ProcessReaper: single thread reaper
Peter Levart
peter.levart at gmail.com
Wed Mar 26 19:07:46 UTC 2014
On 03/26/2014 07:09 PM, Martin Buchholz wrote:
> On Wed, Mar 26, 2014 at 11:01 AM, Roger Riggs<Roger.Riggs at oracle.com>wrote:
>
>> Hi Martin,
>>
>> My solution to that is to export a public API that can be used
>> by other subsystems that fork processes. Some peaceful cooperation is
>> required.
>>
> Roger,
>
> I don't think cooperation is possible - your solution must be compatible.
> Other folks may have written native library code 20 years ago that starts
> a subprocess and then waits for it, not even designed to coexist with a JVM.
SIGCHLD then...
In theory, if registered with sigaction(), the handler could chain the
old handler so that a 3rd party library code written 20 years ago,
registering it's own SIGCHLD handler, could co-exist, provided that it
registers it's handler 1st or that it chains the old handler as well.

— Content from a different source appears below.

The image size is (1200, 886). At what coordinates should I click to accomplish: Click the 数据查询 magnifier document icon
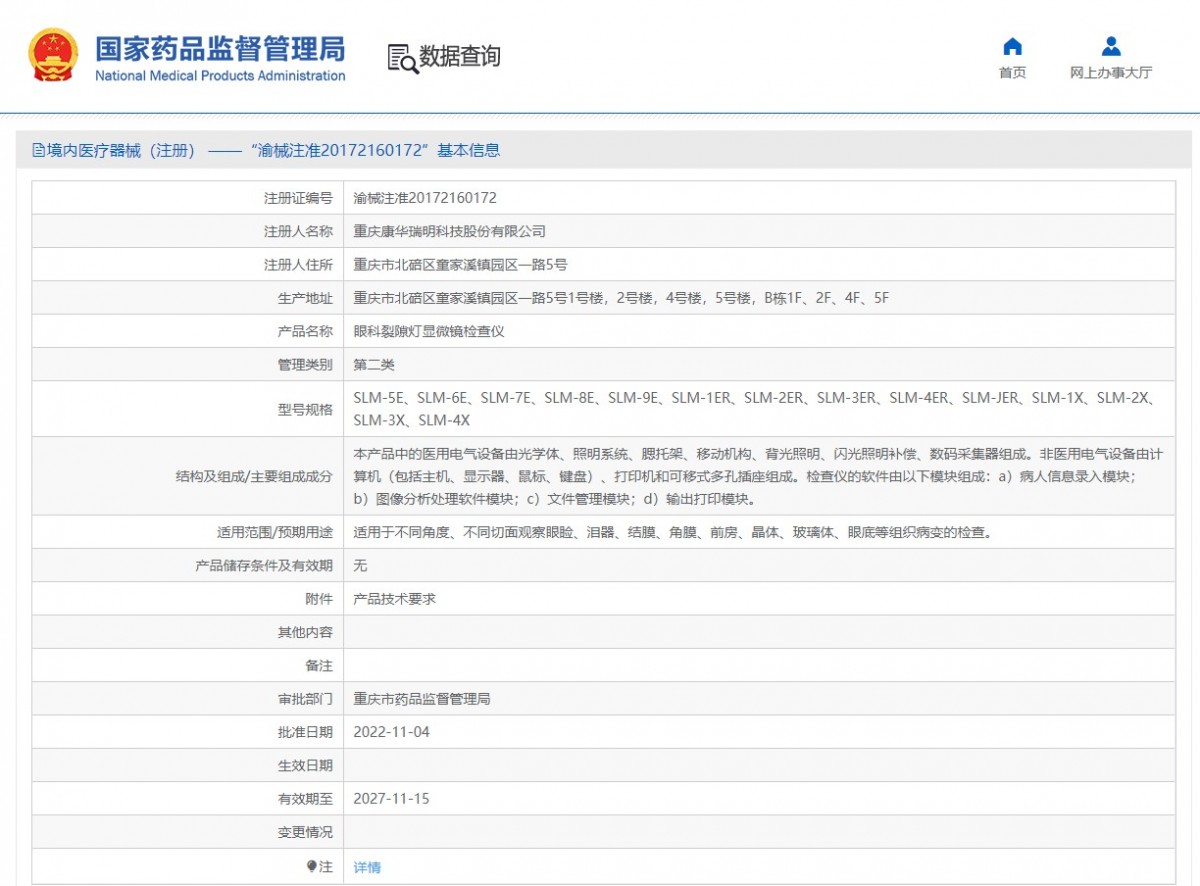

The handler already gets all the data we need (from Linux man page):
* SIGCHLD fills in si_pid, si_uid, si_status, si_utime and
si_stime, providing information about the child. The si_pid field is
the process ID of the child; si_uid is the
child's real user ID. The si_status field contains the exit
status of the child (if si_code is CLD_EXITED), or the signal number
that caused the process to change state. The
si_utime and si_stime contain the user and system CPU time
used by the child process; these fields do not include the times used by
waited-for children (unlike getrusage(2)
and time(2)). In kernels up to 2.6, and since 2.6.27,
these fields report CPU time in units of sysconf(_SC_CLK_TCK). In 2.6
kernels before 2.6.27, a bug meant that these
fields reported time in units of the (configurable) system
jiffy (see time(7)).
This seems to be POSIX api. So it should be present on Solaris/OS X/AIX too?